New Recipe: Green Cuisine: Rosemary honors the Irish this month with a unique soda bread recipe

I have always loved St Patrick’s Day, and I don’t really know why.

As I’m 100% Italian, perhaps my favorite day in March should be St. Joseph’s Day, which is celebrated on March 19. In southern Italy, especially in Naples, St. Joseph is honored for bringing deliverance from a drought. Special foods and breads are made to celebrate the day.

But no. As a little girl, I busied myself drawing shamrocks, rainbows, leprechauns and pots of gold. And now, as a “home chef,” I love to make beef stew, shepherd’s pie and corn beef and cabbage on that special day in March. I once spent an entire day making shamrock cookies—rolling three little balls of green dough onto a tiny “stem.” There were a lot of them and, unfortunately, they were not a big hit.

One of my favorite treats to make on St. Patrick’s Day is Irish soda bread. It is a “quick bread,” so known because it relies on baking powder and baking soda for leavening rather than yeast. Quick breads are easy to make. If you have ever whipped up some banana or zucchini bread, you have made a quick bread.

I rely on James Beard’s version of Irish soda bread. It is from a little cookbook I have long treasured called “Beard on Bread.” Written by the renowned chef, teacher, author and restaurateur, it covers every type of bread recipe you might ever look for.

Chef Beard uses whole wheat flour and promises this bread “will be different from every other bread you can find in the world.” It is best if you can make it the day you are serving it, but it comes together easily. A hearty soup, maybe lentil or ham and bean, to accompany it would be perfect. Beard offers another tip—always slice it thin!

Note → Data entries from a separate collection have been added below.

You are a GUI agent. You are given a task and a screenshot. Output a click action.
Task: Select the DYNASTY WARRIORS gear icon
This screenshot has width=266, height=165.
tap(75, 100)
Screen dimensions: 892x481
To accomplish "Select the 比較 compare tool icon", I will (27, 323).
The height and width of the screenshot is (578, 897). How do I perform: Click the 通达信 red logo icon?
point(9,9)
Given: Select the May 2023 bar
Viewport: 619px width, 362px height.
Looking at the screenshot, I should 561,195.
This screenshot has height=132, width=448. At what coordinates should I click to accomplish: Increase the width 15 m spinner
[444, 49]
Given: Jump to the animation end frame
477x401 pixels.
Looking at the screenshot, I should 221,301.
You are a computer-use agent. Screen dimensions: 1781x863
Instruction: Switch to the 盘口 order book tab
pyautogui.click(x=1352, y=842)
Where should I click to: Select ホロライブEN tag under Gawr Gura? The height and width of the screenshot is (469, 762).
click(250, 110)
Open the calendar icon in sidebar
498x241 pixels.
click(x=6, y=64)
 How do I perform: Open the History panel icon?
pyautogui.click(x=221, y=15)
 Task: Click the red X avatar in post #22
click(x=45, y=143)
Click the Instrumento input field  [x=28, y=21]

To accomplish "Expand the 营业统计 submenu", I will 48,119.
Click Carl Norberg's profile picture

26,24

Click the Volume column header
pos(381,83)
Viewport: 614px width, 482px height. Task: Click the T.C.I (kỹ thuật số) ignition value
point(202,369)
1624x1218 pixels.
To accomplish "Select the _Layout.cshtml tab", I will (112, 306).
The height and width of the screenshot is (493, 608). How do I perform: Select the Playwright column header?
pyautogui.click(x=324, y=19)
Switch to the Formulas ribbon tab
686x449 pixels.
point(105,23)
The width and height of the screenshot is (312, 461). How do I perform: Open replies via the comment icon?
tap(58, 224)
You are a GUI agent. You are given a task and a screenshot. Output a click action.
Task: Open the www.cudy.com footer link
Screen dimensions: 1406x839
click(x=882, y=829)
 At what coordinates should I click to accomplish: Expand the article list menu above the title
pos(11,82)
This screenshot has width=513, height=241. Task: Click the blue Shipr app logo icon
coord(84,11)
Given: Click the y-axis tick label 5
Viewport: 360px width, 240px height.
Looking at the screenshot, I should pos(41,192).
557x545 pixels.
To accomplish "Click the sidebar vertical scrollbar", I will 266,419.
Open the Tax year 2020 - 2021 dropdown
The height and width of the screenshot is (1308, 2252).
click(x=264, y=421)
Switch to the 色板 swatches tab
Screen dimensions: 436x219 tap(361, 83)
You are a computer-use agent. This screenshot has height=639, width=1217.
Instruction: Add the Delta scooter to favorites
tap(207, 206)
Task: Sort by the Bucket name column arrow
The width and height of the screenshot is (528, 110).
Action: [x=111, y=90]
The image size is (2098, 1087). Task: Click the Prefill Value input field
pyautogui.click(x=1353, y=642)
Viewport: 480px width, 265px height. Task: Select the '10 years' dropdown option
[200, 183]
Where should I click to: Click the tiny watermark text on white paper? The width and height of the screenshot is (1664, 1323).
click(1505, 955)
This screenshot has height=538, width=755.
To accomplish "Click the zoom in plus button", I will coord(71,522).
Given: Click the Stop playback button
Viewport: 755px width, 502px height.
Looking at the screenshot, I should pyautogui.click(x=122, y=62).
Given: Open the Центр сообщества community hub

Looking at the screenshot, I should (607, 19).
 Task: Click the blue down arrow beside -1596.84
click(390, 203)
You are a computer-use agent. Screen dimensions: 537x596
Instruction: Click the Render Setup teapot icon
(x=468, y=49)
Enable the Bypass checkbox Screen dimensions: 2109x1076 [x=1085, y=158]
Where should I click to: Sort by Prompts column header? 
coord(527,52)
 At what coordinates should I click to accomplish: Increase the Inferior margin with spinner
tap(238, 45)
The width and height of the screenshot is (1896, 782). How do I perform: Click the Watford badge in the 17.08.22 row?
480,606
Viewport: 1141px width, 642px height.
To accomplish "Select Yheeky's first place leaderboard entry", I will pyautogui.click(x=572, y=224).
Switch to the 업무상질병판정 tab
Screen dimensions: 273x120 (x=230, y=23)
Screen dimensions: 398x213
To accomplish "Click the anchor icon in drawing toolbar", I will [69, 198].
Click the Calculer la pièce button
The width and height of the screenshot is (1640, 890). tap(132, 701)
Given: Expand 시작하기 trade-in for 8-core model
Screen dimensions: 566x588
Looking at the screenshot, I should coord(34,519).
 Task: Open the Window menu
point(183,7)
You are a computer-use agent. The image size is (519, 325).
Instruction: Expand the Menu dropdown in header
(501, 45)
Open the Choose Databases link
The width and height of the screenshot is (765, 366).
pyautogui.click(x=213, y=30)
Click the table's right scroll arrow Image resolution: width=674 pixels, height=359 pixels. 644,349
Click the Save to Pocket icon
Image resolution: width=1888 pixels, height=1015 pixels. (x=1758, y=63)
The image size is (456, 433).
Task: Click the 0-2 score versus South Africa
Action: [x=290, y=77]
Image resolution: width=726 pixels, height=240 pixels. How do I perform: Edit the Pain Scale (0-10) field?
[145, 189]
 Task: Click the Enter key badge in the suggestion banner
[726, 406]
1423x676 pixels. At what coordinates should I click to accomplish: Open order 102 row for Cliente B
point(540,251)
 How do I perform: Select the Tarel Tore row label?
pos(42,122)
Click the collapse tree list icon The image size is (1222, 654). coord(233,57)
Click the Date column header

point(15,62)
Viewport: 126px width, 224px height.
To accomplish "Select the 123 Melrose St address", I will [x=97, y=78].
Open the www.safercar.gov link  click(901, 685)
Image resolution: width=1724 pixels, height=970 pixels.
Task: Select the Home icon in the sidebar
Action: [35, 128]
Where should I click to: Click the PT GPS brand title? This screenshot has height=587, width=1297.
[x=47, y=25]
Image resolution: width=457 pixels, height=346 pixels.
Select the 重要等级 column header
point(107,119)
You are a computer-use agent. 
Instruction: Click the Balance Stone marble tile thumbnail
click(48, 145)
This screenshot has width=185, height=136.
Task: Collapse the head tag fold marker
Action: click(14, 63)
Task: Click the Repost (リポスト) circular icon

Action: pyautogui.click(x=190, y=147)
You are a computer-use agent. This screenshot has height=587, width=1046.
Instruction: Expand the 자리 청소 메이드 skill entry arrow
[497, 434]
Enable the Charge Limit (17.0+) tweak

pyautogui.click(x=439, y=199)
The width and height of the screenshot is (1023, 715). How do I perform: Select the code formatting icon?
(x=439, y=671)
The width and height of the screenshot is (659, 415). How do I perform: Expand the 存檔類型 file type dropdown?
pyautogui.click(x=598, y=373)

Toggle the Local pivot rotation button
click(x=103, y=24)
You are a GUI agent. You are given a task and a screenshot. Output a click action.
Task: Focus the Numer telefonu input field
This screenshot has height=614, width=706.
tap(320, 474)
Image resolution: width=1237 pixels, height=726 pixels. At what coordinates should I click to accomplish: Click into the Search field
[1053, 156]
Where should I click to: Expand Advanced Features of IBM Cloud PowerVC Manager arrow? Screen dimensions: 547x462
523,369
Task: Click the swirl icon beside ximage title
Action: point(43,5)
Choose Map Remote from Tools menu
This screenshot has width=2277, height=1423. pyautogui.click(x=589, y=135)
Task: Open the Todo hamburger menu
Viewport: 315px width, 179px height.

James Beard’s Whole Wheat Irish Soda Bread


  • 3 cups whole wheat flour
  • 1 cup all-purpose flour
  • 1 tablespoon salt
  • 1 level teaspoon baking soda
  • ¾ teaspoon double acting baking powder
  • 1½-2 cups buttermilk


  • Combine the dry ingredients and mix thoroughly to distribute the baking soda and baking powder.
  • Add enough of the buttermilk to make a soft dough (like a biscuit dough but firm enough to hold its shape).
  • Knead on a lightly floured board for 2-3 minutes until smooth and velvety.
  • Form into a round loaf and place on a well-buttered sheet pan.
  • Cut a cross on the top with a sharp, floured knife.
  • Bake in a pre-heated, 375-degree oven for 35-40 minutes or until the loaf is nicely browned. (It should sound hollow if you tap it on top.)
  • The cross on top of the loaf will spread open as the bread bakes. It is the distinctive characteristic of Irish soda bread.
  • Let the bread cool slightly on a rack before slicing it very thin.

Many Irish soda bread recipes call for raisins to be added. So, if you like, you can fold a cup of black or golden raisins into the batter as you are combining the dry and wet ingredients.

Any leftover bread can be toasted for breakfast. Lather it with sweet cream butter and orange marmalade. (You are celebrating, after all.)

I wish readers of TheBurg a happy and fun “St. Patty’s Day,” even if your green beer days are over!